◆ Document text
Being a "social" Woodbrook band, they played a lot of Latin music: La Paloma, Ciboney. Then Oscar Pyle from Casablanca invited them to play in San Fernando, a gig every week for about 20 players. No fighters, just people interested in music like Zephrine, Ray Holman, Happy Williams, Roy Horsford. Invaders even went to Aruba in 1950 for about four months.

By then, Ellie Mannette was learning the trade of welding and turning that would blend with his musical ability to make him the most skilled pan-tuner in the world. Wickham was a machinist with Public Works, and later the railway. The first Carnival night that Invaders decided to go in town was a turning point, says Wickham, "from one state of life to another." It was a couple years after 1945. They had played sailor on the streets around Woodbrook and decided to go "in town" in the night.

"We were going up Duke Street to George Street. Tokyo was coming along Duke Street. Well, they mash us up flat. Ellie had a pan he called Barracuda. They carry it up the hill, put it on a tree, and tell him if he want it come for it. It was massacre. We couldn't fight back. All we could do was run."

"Later, when Stanley Hunte, from Luis Street, joined the band, he said this must stop. He was a warrior. Stanley mobilised us like troops, and we marched in town, and we start to beat: Tokyo, Red Army. We mash up a dance in Princes Building where Tokyo was playing."

The most famous clash of all, however, was the one with Tokyo on Charlotte Street, immortalised by Lord Blakie:

And when the two band clash, if you see cutlash!
Never me again, jump up in a steelband in Port of Spain!

It was the second time Tokyo "mashed us up flat!" recalls Wickham.

Then there was the J'Ouvert morning that Boysie Singh and his gang led the band in town to raid Tokyo. Boysie, also known as the Rajah, was later convicted for murder. They got respect. "Six o'clock J'Ouvert morning, the first flag going in town was Invaders, with all Woodbrook behind us, the respectable families of Woodbrook in tow, the Clarkes, Bruce Procope, Ronnie Williams, Norman Tang, Telfers, Springers, Robinsons, Armstrongs. Without them we would have been nothing. They didn't know what they were going to meet. And maybe, we would all have to run back." In the early 60s, Dr Eric Williams had the idea that business should partner steelbands. Invaders was the first band to be sponsored. Shell was the first sponsor to come forward. BWIA arrived at Invaders' yard the day after Shell was committed, so they went down to St James to sponsor the BWIA Sunjets. It gives Wickham comfort to know that after 40 years, BWIA has become their "business" partner.

◆ Prompt a
Format the listing as a Markdown table with the columns Row and Line, from the line with "Screen dimensions: 2042x1229" up to and including the last line of the listing. Skip blank lines and leave the pictures out.

◆ Input data

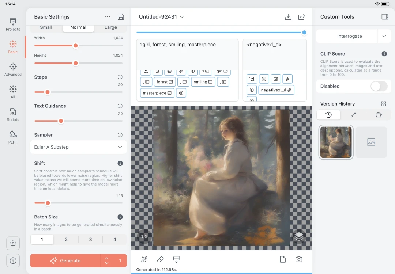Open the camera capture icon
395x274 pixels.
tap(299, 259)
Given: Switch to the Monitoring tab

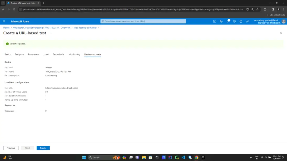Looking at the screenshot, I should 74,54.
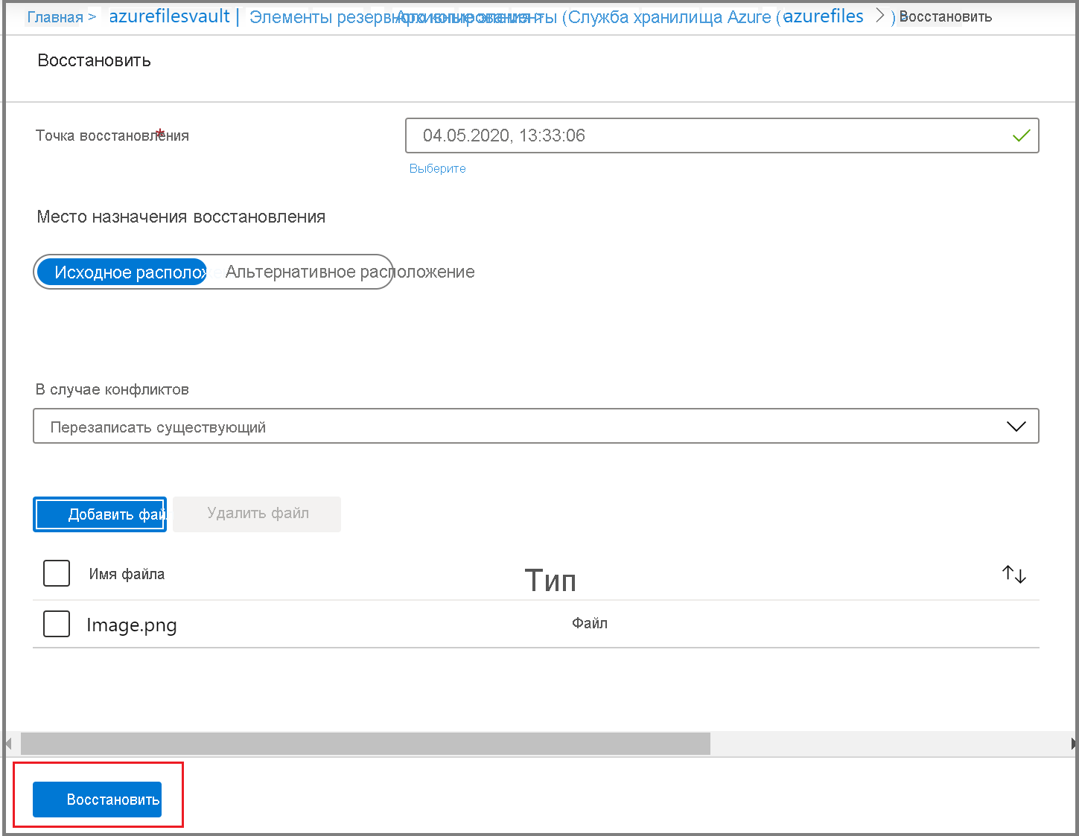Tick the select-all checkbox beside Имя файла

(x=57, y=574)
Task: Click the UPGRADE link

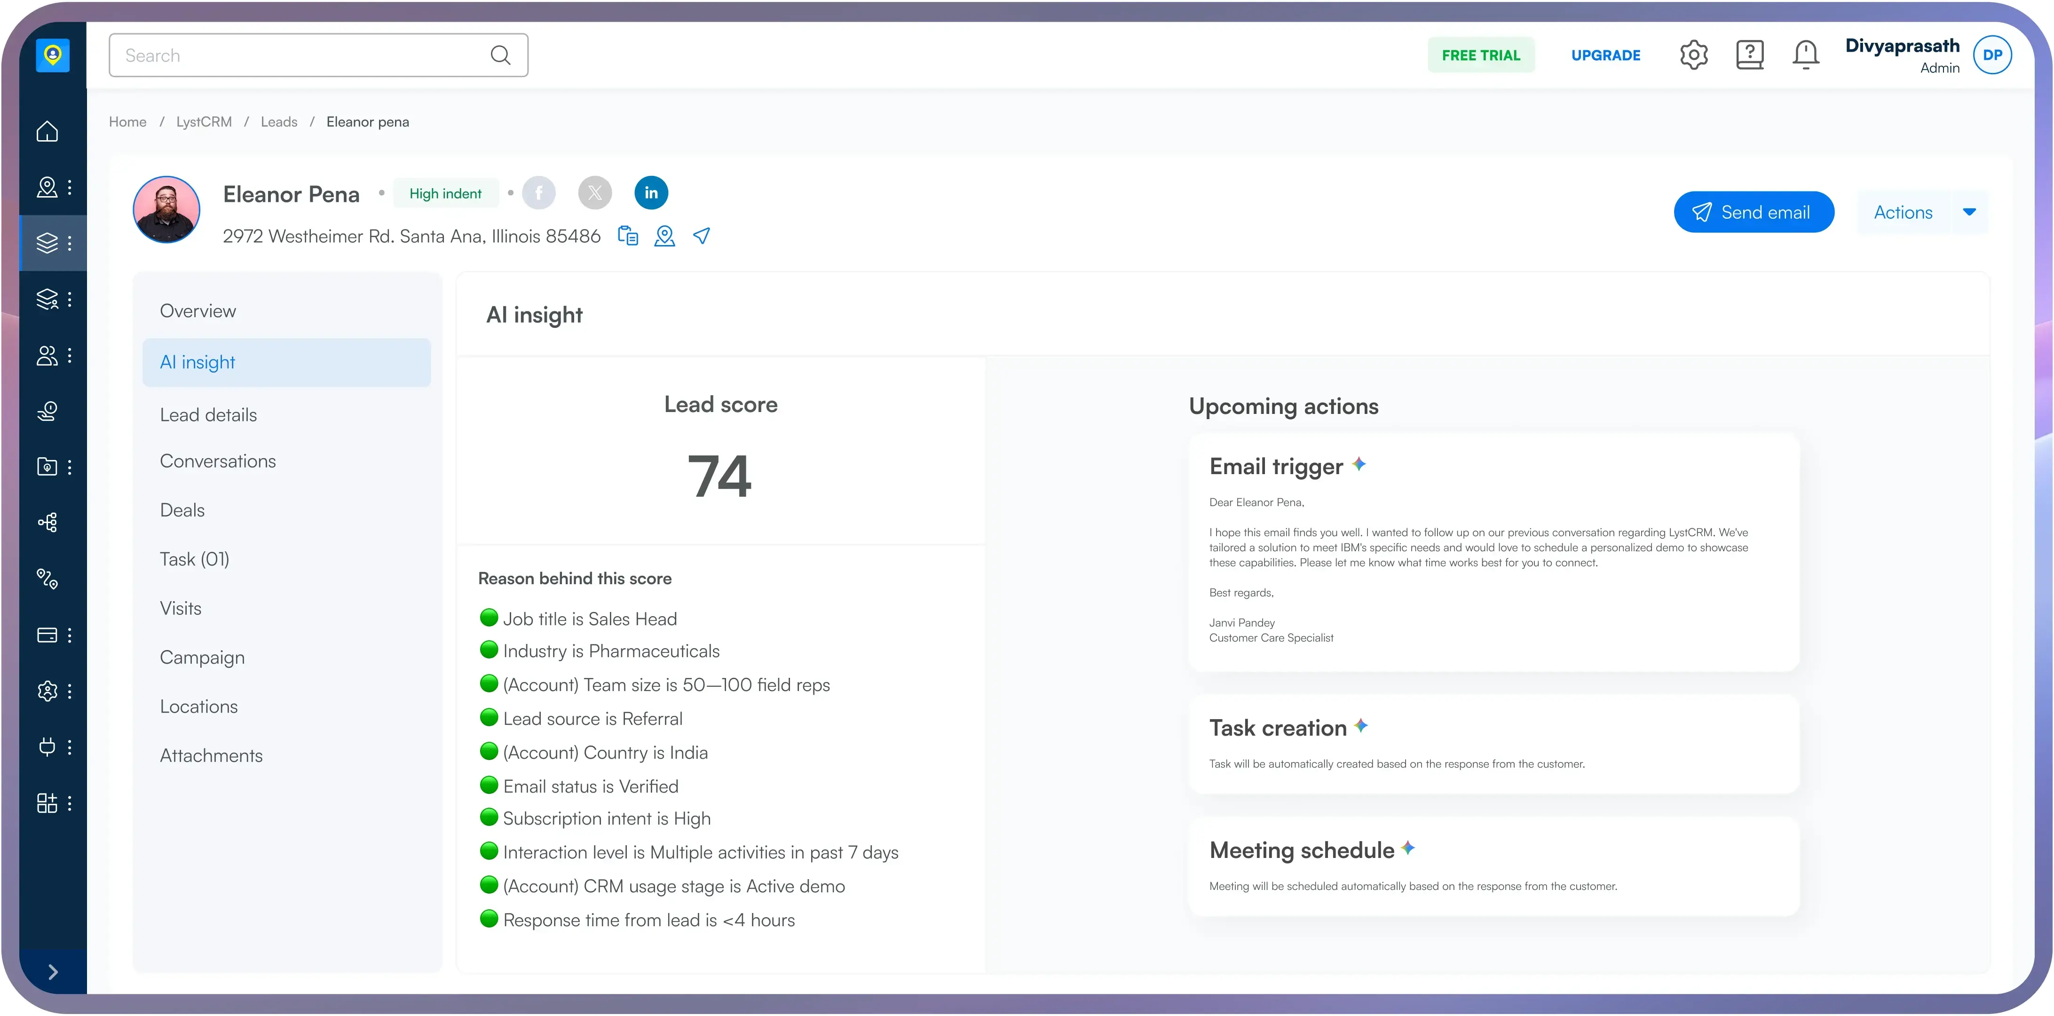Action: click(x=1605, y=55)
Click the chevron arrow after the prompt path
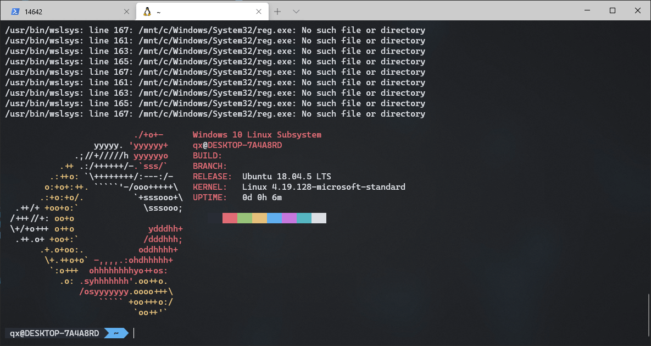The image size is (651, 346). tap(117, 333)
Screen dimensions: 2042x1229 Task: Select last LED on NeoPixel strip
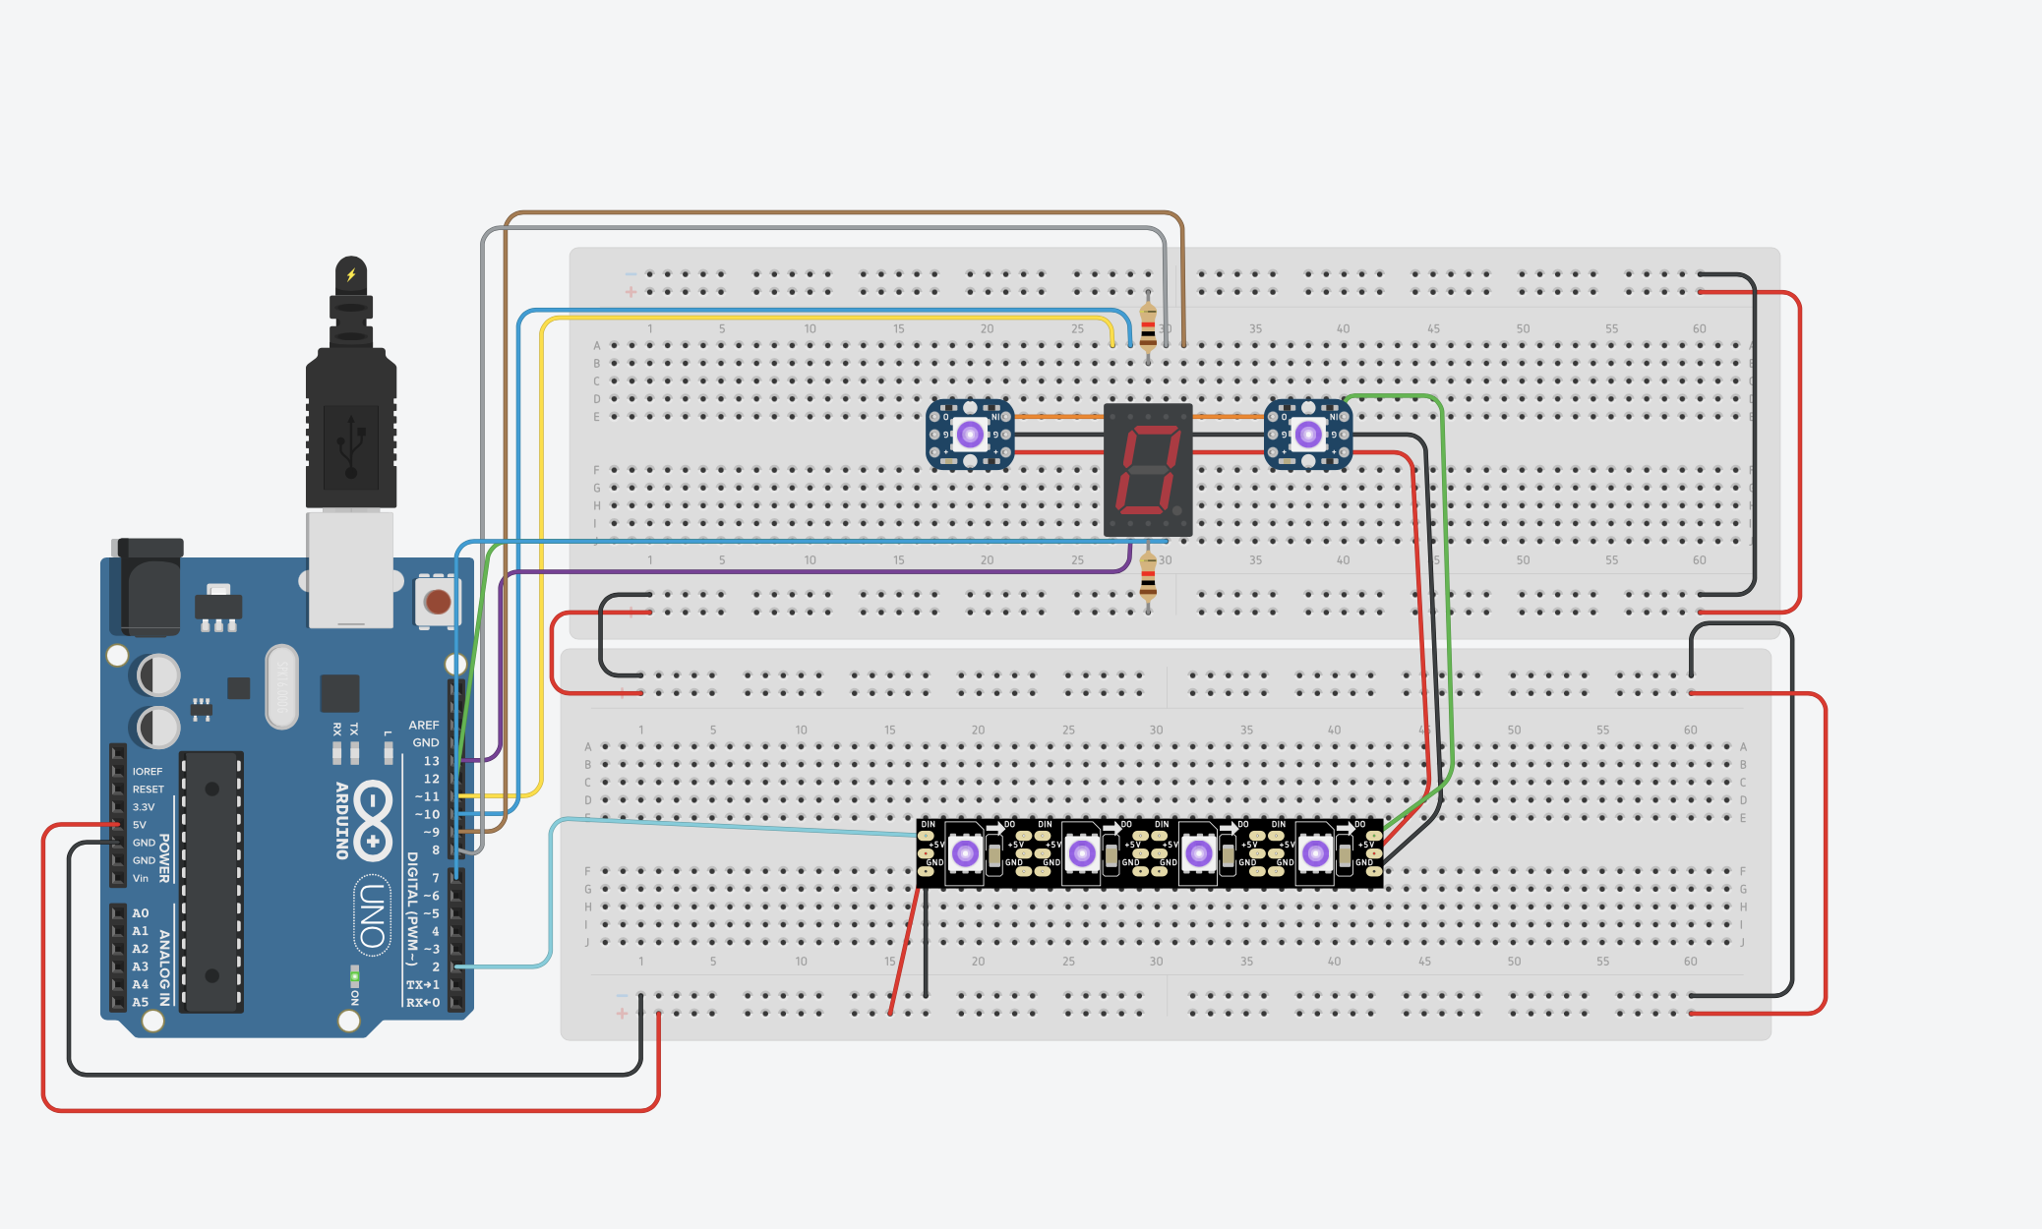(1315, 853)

◆ Prompt b
Rewrite the steelband passage from "The most famous" up to and including "you see cutlash!", swapping "immortalised" for "celebrated".

◆ Exercise answer a
| Row | Line |
|---|---|
| 1 | Screen dimensions: 2042x1229 Task: Select last LED on NeoPixel strip |
| 2 | (1315, 853) |

◆ Exercise answer b
The most famous clash of all, however, was the one with Tokyo on Charlotte Street, celebrated by Lord Blakie:

And when the two band clash, if you see cutlash!